2. Diagnosis of EoE per 2018 AGREE consensus guidelines.
3. Currently using topical corticosteroids (TCS) for EoE treatment (either swallowed budesonide, ≥2mg total daily dose or swallowed fluticasone, ≥1760 mcg total daily dose) for at least 8 weeks (prior to the screening endoscopy) and willing to remain on the same TCS treatment with no changes to regimen throughout the study.

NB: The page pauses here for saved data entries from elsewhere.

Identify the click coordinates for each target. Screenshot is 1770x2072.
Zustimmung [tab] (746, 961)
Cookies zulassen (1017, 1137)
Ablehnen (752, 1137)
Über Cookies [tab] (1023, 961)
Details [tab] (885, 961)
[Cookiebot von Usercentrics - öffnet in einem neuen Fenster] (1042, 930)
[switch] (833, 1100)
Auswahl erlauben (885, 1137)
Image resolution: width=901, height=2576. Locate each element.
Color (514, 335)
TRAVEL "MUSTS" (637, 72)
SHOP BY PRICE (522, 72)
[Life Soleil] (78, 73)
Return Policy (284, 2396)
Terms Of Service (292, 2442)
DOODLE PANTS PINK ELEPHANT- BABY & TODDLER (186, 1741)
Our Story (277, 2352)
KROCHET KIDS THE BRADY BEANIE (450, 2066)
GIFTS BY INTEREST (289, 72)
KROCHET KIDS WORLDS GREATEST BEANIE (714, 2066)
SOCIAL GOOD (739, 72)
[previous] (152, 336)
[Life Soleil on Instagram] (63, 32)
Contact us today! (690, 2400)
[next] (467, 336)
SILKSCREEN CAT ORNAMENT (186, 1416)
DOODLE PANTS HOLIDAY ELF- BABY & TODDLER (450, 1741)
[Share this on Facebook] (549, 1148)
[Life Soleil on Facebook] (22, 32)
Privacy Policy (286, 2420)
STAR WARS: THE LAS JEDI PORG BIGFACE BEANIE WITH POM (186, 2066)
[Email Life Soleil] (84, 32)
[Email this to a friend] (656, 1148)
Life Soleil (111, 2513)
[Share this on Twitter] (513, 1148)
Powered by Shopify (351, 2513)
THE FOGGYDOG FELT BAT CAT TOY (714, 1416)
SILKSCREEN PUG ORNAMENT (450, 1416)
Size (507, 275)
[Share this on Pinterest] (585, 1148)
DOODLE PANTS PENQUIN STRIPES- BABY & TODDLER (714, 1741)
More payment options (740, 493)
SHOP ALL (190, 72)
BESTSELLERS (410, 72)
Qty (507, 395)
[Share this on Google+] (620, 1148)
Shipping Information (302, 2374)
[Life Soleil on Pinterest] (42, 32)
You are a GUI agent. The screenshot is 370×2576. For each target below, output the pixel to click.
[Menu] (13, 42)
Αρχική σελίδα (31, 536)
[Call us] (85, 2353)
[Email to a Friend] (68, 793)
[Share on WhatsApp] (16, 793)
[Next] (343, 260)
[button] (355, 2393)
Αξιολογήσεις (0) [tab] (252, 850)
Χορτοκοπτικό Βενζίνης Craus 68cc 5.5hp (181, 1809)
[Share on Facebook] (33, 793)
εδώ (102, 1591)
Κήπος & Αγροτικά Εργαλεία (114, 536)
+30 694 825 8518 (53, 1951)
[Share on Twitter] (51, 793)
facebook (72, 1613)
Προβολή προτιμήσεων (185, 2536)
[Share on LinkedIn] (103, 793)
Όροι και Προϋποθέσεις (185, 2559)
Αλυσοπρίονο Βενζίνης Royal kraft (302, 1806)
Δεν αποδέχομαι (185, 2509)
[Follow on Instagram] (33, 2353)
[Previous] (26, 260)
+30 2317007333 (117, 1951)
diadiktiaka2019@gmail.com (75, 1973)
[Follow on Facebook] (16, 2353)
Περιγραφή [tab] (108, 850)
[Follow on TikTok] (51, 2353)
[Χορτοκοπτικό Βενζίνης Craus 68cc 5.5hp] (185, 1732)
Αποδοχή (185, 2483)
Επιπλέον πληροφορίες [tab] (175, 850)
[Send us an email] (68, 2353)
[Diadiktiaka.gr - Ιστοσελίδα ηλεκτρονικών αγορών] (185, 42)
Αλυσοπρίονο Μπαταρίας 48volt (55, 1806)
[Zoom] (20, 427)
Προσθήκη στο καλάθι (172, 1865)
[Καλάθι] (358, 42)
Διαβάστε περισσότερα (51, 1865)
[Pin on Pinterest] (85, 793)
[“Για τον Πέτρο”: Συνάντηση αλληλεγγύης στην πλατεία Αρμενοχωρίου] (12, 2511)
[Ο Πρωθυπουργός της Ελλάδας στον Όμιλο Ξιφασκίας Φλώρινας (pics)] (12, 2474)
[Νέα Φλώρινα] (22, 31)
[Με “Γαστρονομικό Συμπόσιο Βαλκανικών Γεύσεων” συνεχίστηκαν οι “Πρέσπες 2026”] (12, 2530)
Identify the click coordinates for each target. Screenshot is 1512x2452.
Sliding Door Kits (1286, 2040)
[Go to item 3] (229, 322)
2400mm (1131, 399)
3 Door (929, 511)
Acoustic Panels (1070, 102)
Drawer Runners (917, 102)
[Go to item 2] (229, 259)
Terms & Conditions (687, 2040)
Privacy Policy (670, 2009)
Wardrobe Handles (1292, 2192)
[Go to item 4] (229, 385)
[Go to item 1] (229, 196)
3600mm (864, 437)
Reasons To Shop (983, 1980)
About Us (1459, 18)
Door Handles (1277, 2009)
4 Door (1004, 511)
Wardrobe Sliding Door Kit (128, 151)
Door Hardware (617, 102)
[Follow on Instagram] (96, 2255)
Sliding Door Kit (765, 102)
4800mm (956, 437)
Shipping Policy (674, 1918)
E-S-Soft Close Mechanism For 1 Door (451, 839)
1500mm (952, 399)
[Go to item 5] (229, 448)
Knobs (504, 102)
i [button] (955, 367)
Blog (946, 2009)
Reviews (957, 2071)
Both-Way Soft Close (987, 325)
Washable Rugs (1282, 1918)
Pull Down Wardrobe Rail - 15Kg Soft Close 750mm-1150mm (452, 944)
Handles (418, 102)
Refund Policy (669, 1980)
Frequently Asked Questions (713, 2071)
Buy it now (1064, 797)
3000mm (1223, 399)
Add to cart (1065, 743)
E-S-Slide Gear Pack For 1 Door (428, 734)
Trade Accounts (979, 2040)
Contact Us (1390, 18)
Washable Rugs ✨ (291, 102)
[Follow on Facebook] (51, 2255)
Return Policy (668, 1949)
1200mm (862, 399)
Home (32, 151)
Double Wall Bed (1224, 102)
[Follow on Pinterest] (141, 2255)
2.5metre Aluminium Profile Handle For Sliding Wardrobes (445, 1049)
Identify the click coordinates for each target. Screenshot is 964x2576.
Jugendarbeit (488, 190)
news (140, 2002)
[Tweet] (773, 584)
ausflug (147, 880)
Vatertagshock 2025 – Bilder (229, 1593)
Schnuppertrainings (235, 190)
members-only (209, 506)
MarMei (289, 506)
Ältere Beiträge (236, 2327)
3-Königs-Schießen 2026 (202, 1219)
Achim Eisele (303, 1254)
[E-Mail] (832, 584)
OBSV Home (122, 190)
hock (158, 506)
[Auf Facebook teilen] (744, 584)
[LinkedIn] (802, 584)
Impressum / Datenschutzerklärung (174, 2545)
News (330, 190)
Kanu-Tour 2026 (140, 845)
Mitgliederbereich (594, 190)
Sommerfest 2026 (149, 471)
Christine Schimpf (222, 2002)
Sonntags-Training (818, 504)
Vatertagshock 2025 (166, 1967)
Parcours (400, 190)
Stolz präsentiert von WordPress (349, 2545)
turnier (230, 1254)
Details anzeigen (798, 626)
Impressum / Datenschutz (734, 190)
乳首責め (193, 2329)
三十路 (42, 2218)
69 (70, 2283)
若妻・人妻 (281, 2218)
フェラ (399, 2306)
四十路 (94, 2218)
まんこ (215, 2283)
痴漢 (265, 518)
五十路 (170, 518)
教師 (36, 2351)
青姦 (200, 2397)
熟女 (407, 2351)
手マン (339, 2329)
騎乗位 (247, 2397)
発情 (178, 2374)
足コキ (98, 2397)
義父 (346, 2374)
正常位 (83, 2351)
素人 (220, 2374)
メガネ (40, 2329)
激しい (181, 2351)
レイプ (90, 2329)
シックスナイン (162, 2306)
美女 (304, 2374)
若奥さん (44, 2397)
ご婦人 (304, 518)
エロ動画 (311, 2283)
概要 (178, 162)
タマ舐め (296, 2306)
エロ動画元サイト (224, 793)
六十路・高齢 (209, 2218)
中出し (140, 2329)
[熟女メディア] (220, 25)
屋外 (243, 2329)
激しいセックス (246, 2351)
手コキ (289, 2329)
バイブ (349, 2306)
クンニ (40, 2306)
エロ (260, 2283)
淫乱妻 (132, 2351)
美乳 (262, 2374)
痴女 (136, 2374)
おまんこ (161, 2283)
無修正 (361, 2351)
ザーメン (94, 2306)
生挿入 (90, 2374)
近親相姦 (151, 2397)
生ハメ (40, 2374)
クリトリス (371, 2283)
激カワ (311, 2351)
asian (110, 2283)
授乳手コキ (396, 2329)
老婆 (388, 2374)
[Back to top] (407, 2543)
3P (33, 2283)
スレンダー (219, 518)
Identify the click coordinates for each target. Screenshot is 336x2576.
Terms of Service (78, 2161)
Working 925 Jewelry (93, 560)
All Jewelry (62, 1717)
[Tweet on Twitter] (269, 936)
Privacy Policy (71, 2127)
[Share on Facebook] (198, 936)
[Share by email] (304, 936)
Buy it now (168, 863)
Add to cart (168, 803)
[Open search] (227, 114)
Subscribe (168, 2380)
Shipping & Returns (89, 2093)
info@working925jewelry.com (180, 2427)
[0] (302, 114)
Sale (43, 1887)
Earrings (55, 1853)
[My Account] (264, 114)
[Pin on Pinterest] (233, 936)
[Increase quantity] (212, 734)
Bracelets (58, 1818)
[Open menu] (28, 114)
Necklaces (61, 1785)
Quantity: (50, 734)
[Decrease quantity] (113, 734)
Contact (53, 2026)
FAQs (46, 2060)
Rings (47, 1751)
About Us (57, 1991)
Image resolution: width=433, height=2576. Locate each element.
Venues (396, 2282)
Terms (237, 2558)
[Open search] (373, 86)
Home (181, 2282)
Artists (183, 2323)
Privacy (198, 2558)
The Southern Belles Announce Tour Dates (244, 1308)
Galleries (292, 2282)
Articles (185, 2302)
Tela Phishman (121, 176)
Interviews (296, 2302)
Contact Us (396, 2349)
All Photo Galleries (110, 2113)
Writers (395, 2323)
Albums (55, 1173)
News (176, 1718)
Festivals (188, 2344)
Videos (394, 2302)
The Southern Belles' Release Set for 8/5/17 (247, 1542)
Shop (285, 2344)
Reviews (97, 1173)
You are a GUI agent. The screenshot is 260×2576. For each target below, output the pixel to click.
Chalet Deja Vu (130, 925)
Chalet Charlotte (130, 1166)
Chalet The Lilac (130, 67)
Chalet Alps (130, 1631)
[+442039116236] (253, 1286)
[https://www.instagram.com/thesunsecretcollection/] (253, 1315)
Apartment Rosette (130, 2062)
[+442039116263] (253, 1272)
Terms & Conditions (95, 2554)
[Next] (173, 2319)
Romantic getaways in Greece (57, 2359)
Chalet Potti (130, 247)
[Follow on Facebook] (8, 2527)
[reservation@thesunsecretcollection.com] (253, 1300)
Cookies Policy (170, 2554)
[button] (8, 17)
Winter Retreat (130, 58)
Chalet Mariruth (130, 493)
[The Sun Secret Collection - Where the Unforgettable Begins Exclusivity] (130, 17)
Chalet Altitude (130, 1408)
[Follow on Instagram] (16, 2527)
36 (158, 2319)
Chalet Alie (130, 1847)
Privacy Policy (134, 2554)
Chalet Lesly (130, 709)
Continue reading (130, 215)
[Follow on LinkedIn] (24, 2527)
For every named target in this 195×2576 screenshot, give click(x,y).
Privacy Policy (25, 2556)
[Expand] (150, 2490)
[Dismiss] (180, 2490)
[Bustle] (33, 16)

4. Have active esophageal eosinophilia (peak eosinophil count ≥15 eos/hpf [eosinophils per high power field]) as measured during the screening endoscopy despite ongoing therapy with TCS.
5. Have active symptoms of esophageal dysfunction attributed to EoE (such as trouble swallowing, heartburn, reflux, vomiting, chest pain, painful swallowing, abdominal pain, malnutrition, etc.) in the 4 weeks prior to the screening endoscopy.
6. Willing to continue all current EoE treatments (including medications such as proton pump inhibitors (PPIs), diet elimination, etc.) throughout participation in the study.
7. Able to read, comprehend, and sign consent form.
8. Ability to take oral medication (swallow a pill) and be willing to adhere to the study regimen (follow dosing instructions and complete study procedures).

Exclusion Criteria:

1. Use of systemic corticosteroids (such as prednisone or methylprednisolone) within 4 weeks of the screening endoscopy.
2. Use of dupilumab (dupixent) within 3 months of the screening endoscopy.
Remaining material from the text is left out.